* **Teks yang Disediakan**:
========

SADAR DAN
BERJAGA-JAGALAH
(1 Petrus 5:
6 – 11)
Surat Petrus
dilatarbelakangi kehidupan jemaat yang berat. Mereka menghadapi aniaya karena
iman kepada Kristus (1:6). Dalam keadaan seperti itu, perasaan khawatir tentang
masa depan pastilah nyata. Rasul Petrus mendorong mereka untuk menyerahkan
segala beban mereka kepada Tuhan dan meyakini bahwa Tuhan memelihara hidup
mereka (5:7, 10). Dengan sikap seperti ini, maka apapun penderitaan itu dan
seberat apapun juga, menjadi sarana orang beriman untuk mendekatkan diri kepada
Tuhan.
Namun sebaliknya
dapat terjadi. Penderitaan dapat menarik orang menjauh dari Tuhan. Penderitaan
dapat menimbulkan kepahitan karena merasa Tuhan absen dalam pergumulan hidup.
Dalam situasi seperti ini, si Iblis dapat mengambil kesempatan untuk
menghancurkan hidup orang Kristen. Dalam konteks inilah maka Rasul Petrus
memberi peringatan pada ay.8: “Sadarlah dan berjaga-jagalah! Lawanmu, si Iblis,
berjalan keliling sama seperti singa yang mengaum-aum dan mencari orang yang
dapat ditelannya.” Rasul Petrus mengajari kita beberapa hal dari ayat ini.

========

* **Yang Akan Dikerjakan**:
• 1. Jawab pertanyaan tentang renungan 1 Petrus 5:6–11 ini berdasarkan isinya.
(a) Karena apa jemaat penerima surat Petrus menghadapi aniaya?
(b) Menurut renungan ini, karena merasa apa penderitaan dapat menimbulkan kepahitan?
(c) Dalam peringatan pada ay.8, si Iblis disamakan dengan apa?
• 2. Salin ulang bagian renungan 1 Petrus 5:6–11 mulai dari kata-kata "Surat Petrus" hingga kata-kata "dalam pergumulan hidup.". Di bagian itu, ganti setiap "Tuhan" dengan "Allah".
• 3. Teruskan renungan 1 Petrus 5:6–11 ini mulai dari titik akhirnya.
Baris-baris data berikut tidak berkaitan dengan tugas apa pun.

========

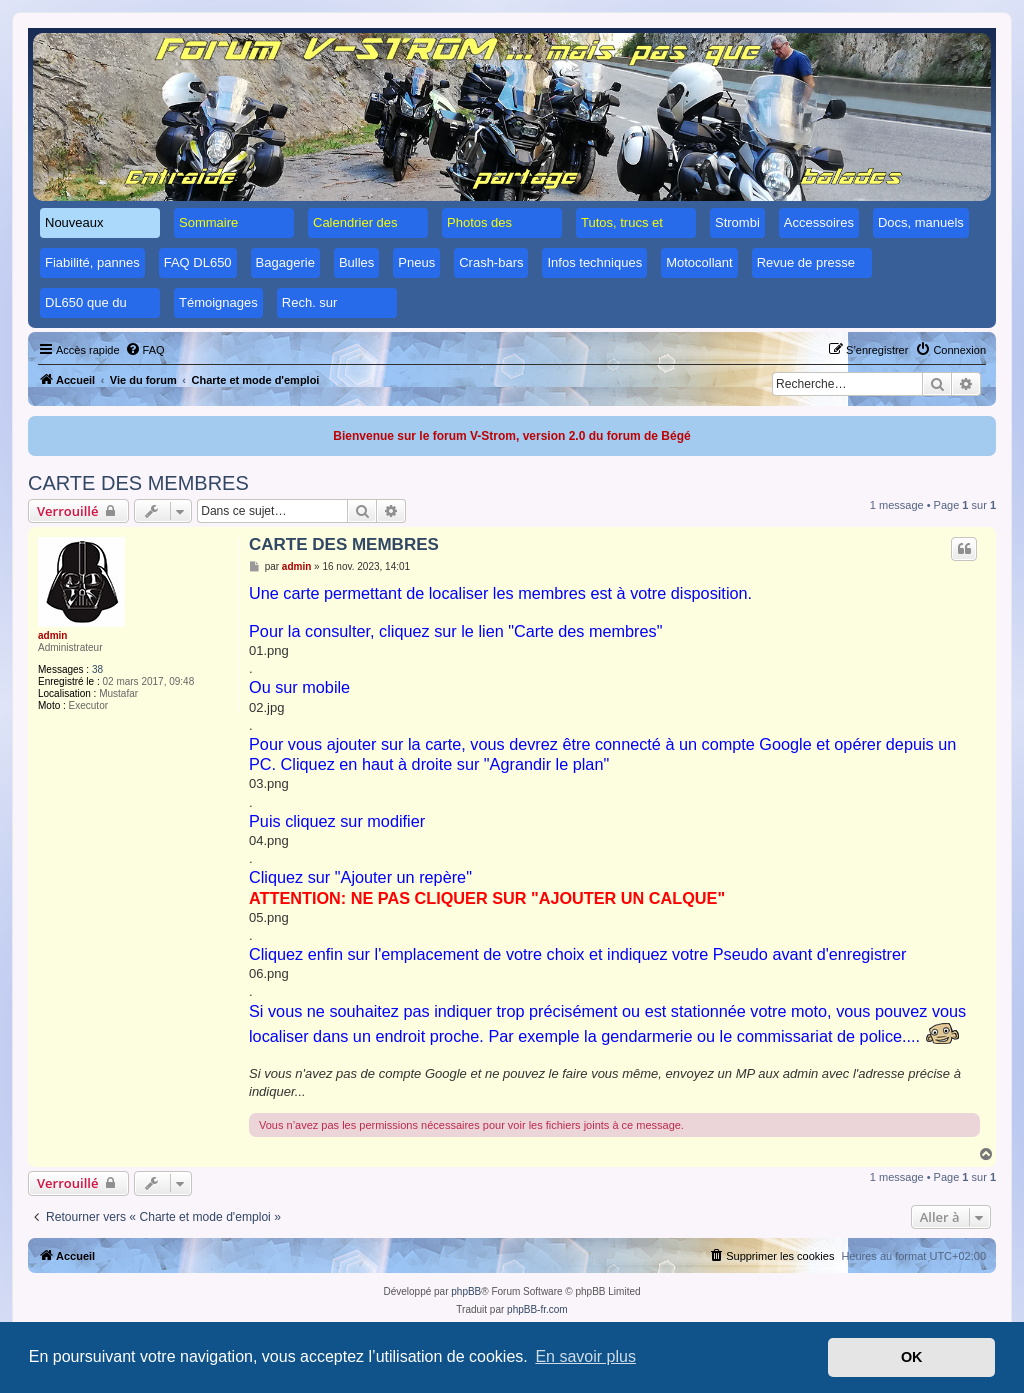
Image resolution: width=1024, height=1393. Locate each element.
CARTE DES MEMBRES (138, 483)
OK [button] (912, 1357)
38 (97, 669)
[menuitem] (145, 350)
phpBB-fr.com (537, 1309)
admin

========

* **Hasil Tiap Tugas**:
• 1.
(a) Karena iman kepada Kristus (1:6).
(b) Karena merasa Tuhan absen dalam pergumulan hidup.
(c) Dengan singa yang mengaum-aum dan mencari orang yang dapat ditelannya.

• 2.
Surat Petrus
dilatarbelakangi kehidupan jemaat yang berat. Mereka menghadapi aniaya karena
iman kepada Kristus (1:6). Dalam keadaan seperti itu, perasaan khawatir tentang
masa depan pastilah nyata. Rasul Petrus mendorong mereka untuk menyerahkan
segala beban mereka kepada Allah dan meyakini bahwa Allah memelihara hidup
mereka (5:7, 10). Dengan sikap seperti ini, maka apapun penderitaan itu dan
seberat apapun juga, menjadi sarana orang beriman untuk mendekatkan diri kepada
Allah.
Namun sebaliknya
dapat terjadi. Penderitaan dapat menarik orang menjauh dari Allah. Penderitaan
dapat menimbulkan kepahitan karena merasa Allah absen dalam pergumulan hidup.

• 3.
Pertama, Iblis
adalah lawan atau musuh. Ini realitas pertama yang harus disadari. Iblis bukan
sosok yang dapat dijadikan sahabat betapapun memikatnya daya tariknya. Rasul
Paulus memeringatkan bahwa penampilan Iblis seringkali tidak semenakutkan yang
kita pikir. Ia dapat tampil dalam sosok yang “baik”, menyamar sebagai malaikat
terang (2Kor 11:14). Kewaspadaan ini penting karena kejatuhan orang Kristen
dimulai dari sikap meremehkan si Iblis. Orang Kristen yang hidup di zaman
rasional cenderung meremehkan realitas rohani termasuk kuasa gelap yang terus
aktif bekerja.
Kedua, Iblis
adalah sosok yang berkuasa. Meskipun Iblis bukan sosok yang maha kuasa, tetapi
kuasanya tidak dapat dipandang remeh. Rasul Petrus menggambarkan Iblis seperti
singa. Singa adalah binatang buas dan kuat. Dalam cerita-cerita rakyat, ia
sering disebut sebagai raja hutan. Hanya mendengar aumannya saja, semua
binatang lain takut dan tunduk kepadanya. Singa tidak mengenal belas kasihan.
Ia akan menghabisi mangsanya tanpa ampun. Seperti itulah gambaran kejahatan
Iblis. Ia bukan musuh sembarangan. Betapa pun ia tampil manis, pada akhirnya ia
akan menelan sampai habis.
Berdasarkan
kedua kebenaran ini, maka Petrus memberi nasihat.
Pertama,
sadar dan berjaga-jaga. Istilah “sadar” artinya dapat menguasai diri, tidak
mabuk, tidak terlena. Sedangkan “berjaga-jaga” artinya memberi perhatian yang
sungguh agar jangan sampai tertimpa malapetaka. Besar kemungkinan Petrus ingat
akan pengalamannya sendiri di taman Getsemani ketika ia tertidur pada saat
Tuhan Yesus bergumul dengan hebat.
Ada dua
kecenderungan orang Kristen masa kini. Kelompok pertama sangat “sensitif”
terhadap pekerjaan Iblis. Apa-apa, sedikit-sedikit dikaitkan dengan Iblis.
Iblis selalu menjadi biang kerok dan tertuduh dalam setiap perkara jahat.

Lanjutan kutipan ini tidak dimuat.